Collaborators Inactivity Policy Review

Question

Collaborators Inactivity Policy Review

marco-ippolito opened this issue a month ago · comments

Refs: nodejs/node#52459
I believe it would be great to add this discussion to the agenda.
We can have a look at the current policy for inactivity and elaborate an opinion.

cc @anonrig

Ulises Gascón · Answer 1 · Thu Apr 18 2024 21:31:24 GMT+0800 (China Standard Time)

Yep, this is great! We can also extend the threat model a bit to explain how the roles in the organization can impact the final users in case of bad actors or human errors. It would be beneficial to document in simple terms all the measures we have in place to prevent this (as referenced here) and how the organization promotes individuals to those roles, etc.

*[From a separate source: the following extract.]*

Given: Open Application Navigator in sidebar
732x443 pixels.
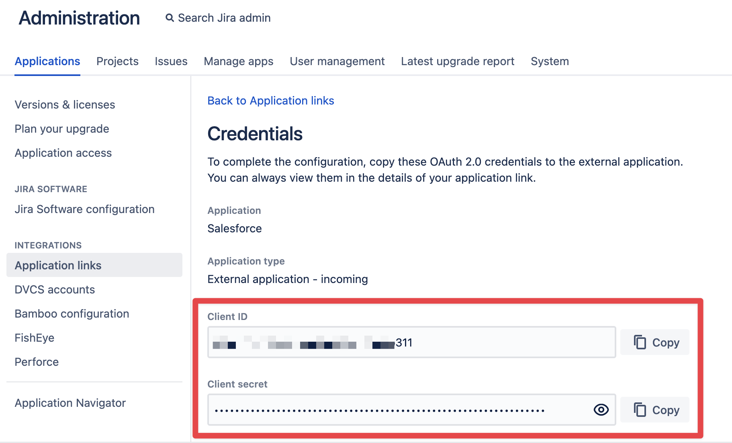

I believe that from an external point of view, this might be an interesting topic to cover, especially when adopting Node.js, particularly in commercial companies.

Rafael Gonzaga · Answer 2 · Fri Apr 19 2024 04:31:57 GMT+0800 (China Standard Time)

I would like to expand this discussion to a more sensitive role of Node.js organization: Releasers.

Is there a security concern about keeping inactive releaser keys in our machines?
Is the process of signing releases from a collaborator easily exploited?
Should we be more restrictive to the inactive limit for releasers? And what about security-triagge group?

cc/ @nodejs/releasers

Michael Dawson · Answer 3 · Fri Apr 19 2024 06:42:05 GMT+0800 (China Standard Time)

In terms of the suggested expantions, the intention was to look at it from a top level model (separate from our existing threat model) which would include all ways that supply chain security might be compromised and what we have in place already to address those concernts.. I think this would include all of the different roles we have in terms of access as well as people with no access at all. The top level view should help us understand the relative risks and were it might be best to focus our energy. One way to start might be to build the list of

classes instractructure that are used in the project (test machines, jenkins machnines, release machines etc.)
what having access to those classes of infrastructure would let people do
Different roles that give people different levels of access to those components
The projections/approaches we already have in place to mitigate risks

EDIT: which in part I meant to say all those suggestions are good ideas to include in the scope.